Adding to its toolset for cross-platform mobile applications, Microsoft has acquired a small German software company, called HockeyApp, that has developed a service for crash analysis and beta testing of mobile applications.

Microsoft plans to fold the functionality into its own Visual Studio Online, a hosted service for managing the lifecycles of applications being developed by teams of programmers. There, it will be incorporated into the Visual Studio Online’s Application Insights portfolio of services, now in preview, for monitoring app usage and behaviour.

“Integrating HockeyApp crash reports with Application Insights usage analytics will extend device support for Application Insights across all major mobile platforms and make application analytics an ambient part of the application development cycle,” wrote S Somasegar, Microsoft corporate vice president overseeing the company’s developer division, in a blog announcing the purchase.

Based in Stuttgart, Germany, HockeyApp’s service offers a number of capabilities to aid in the development of mobile applications. A robust crash reporting system delivers to developers detailed reports of what went wrong, information that can be incorporated into bug-tracking systems. It also offers a platform for distributing beta versions of apps, which collects user feedback on how well the app performs.

= = =

- QUESTIONS TO ANSWER -
(1) Answer these questions about the passage on Microsoft's acquisition of HockeyApp.
(a) In which city is HockeyApp based?
(b) Into which Visual Studio Online portfolio of services will HockeyApp's functionality be incorporated?
(c) Who wrote the blog announcing the purchase, and what is his role at Microsoft?
(2) Write the next paragraph of the passage on Microsoft's acquisition of HockeyApp, picking up after its final sentence.

- PROVIDED RECORDS -
= = =

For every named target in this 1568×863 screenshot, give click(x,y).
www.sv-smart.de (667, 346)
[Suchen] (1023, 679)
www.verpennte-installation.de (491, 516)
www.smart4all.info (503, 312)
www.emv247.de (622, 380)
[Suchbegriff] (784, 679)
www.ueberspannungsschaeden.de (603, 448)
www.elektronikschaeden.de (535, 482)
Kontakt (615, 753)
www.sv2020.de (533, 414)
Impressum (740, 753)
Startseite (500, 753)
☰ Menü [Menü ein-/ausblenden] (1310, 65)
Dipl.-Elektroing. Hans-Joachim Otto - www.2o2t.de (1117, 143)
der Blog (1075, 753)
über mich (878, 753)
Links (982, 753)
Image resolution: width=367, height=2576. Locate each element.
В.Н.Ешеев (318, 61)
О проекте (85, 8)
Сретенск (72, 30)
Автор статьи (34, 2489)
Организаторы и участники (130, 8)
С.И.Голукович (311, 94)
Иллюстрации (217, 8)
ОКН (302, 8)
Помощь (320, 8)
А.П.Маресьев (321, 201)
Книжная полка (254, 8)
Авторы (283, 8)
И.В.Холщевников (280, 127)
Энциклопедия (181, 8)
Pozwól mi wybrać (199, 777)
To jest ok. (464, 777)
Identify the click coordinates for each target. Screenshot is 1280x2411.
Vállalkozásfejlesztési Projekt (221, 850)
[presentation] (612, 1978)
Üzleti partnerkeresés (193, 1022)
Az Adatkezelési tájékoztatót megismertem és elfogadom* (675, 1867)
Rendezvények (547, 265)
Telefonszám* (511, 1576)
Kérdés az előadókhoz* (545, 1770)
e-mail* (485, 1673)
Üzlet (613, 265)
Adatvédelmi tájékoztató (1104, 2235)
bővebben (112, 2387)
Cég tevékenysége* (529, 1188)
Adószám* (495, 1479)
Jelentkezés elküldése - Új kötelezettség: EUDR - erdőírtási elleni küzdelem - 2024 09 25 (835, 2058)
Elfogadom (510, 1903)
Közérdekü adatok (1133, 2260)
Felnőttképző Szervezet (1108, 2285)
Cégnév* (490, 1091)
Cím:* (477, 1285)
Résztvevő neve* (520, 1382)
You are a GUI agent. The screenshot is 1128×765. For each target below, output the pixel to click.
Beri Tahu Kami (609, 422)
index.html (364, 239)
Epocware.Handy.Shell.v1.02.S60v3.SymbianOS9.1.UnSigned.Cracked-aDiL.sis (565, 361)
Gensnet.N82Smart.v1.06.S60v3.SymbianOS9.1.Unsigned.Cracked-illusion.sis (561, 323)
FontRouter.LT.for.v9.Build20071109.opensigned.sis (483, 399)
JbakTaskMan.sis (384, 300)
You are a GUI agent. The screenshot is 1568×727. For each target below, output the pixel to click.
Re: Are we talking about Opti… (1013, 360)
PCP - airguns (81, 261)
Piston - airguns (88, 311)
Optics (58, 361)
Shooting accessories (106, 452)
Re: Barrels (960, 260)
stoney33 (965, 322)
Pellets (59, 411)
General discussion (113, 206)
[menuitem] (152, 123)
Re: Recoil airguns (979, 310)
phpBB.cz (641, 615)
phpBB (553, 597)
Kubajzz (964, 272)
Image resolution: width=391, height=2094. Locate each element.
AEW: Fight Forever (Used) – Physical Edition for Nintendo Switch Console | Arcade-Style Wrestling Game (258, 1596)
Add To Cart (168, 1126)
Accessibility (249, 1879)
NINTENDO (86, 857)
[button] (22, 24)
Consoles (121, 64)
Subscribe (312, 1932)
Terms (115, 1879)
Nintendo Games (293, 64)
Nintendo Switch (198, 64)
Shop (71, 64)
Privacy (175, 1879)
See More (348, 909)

= = =

- SET OF ANSWERS -
(1)
(a) Stuttgart, Germany.
(b) The Application Insights portfolio.
(c) S Somasegar wrote it. He is the Microsoft corporate vice president overseeing the company's developer division.

(2)
HockeyApp offers a unified interface for handling Apple iOS, Android, and Windows Phone. This fits well with Microsoft’s goal in recent years to build out a development environment not only for Microsoft Windows, but for other platforms as well.

HockeyApp, founded in 2011, offers a similar set of services as Apple’s TestFlight, which Apple acquired in 2012 when it purchased Burstly. However, Apple dropped support in TestFlight for applications that don’t run on its own platform, which is something Somasegar pledged not to do.

Until HockeyApp is fully integrated into Application Insights, developers are invited to try the service as a stand-alone offering.